Integrated SUD treatment via telehealth is more critical now
But as the COVID-19 pandemic continues to surge, the urgency of finding a way to provide the most useful substance use disorder treatment possible using telehealth is increasing.
"We're seeing increasing opioid overdose," Bagley says, "I think people are feeling so isolated."
These feelings of isolation due to the ongoing pandemic are tied to compounding mental health challenges among young adults during what Bagley describes as a "really key period" in their lives for education, forming peer and family relationships, and finding opportunities for growth.
"Anxiety and depression symptoms are prevalent in all adults, but they're really high among 18- to 24-year-olds," says Bagley. CDC data shows that young adults face disproportionately worse mental health outcomes, and nearly a quarter of young adults started or increased substance use to cope with pandemic stress. "In so many ways, this work is really more critical than ever."
With consequences of the pandemic placing additional stressors on successful SUD treatment for adolescents and young adults, Bagley's practice is emphasizing integrated treatment for patients with co-occurring mental health disorders. Whether a patient's anxiety predated their substance use or vice versa, it's vital that both conditions be addressed at the same time, which is why her clinic increasingly tries to implement an opt-out approach, rather than opt-in, for combined mental health treatment.
"If we see relief on the horizon, we need to do all we can to try to minimize the harms of isolation and anxiety that I think many people are feeling," she says.
So, how can telehealth meet the urgent needs of young adults with SUD?
Telemedicine's salience and transformative impact during the pandemic makes going back entirely to pre-COVID-19, in-person healthcare highly unlikely.

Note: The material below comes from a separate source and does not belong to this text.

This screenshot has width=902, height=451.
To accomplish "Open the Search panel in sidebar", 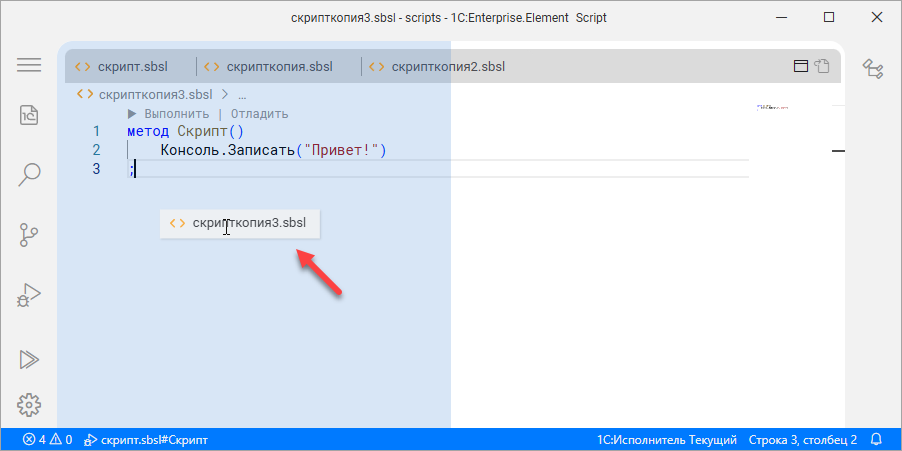I will (29, 174).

Now, the focus should be on optimizing systems to provide the best care possible. To improve telehealth treatment engagement and outcomes for adolescents and young adults, Bagley says careful assessments that determine if patients have the resources to properly engage in care are key.
"Anything our programs can do to support that access and space they need is important," says Bagley. "We work with a lot of families, too, so figuring out how we integrate families into this telemedicine algorithm is also key."
After ensuring appropriate resources and support systems are in place, efficient coordination of care is the next crucial component of treatment. Providers need to continue to promote communication among treatment center team members, partnering care providers, Department of Children and Families (DCF), and other relevant organizations, says Bagley. It is essential to holistic and effective care.
Optimizing systems also means determining how best to combine telemedicine with in-person care
Optimizing systems also means determining how best to combine telemedicine with in-person care — which will look different across adolescent and young adult patient demographic groups.
"I certainly would like to see families who live in places that are rural or don't have access to local AYA services continue to connect with us and for us to continue to offer telemedicine treatment to them," says Bagley.
For local patients, there are lingering questions about the magnitude of telehealth's role in care.
"For patients who are local, we will have to figure out what is the right combination of telemedicine and in-person," she says. "Do we meet them in person and transition to telemedicine? How do we keep them engaged in treatment? Is there a right dose and how much do we really need to be seeing people in person? Those are questions we need to carefully evaluate with more rigorous research to help us figure that out going forward."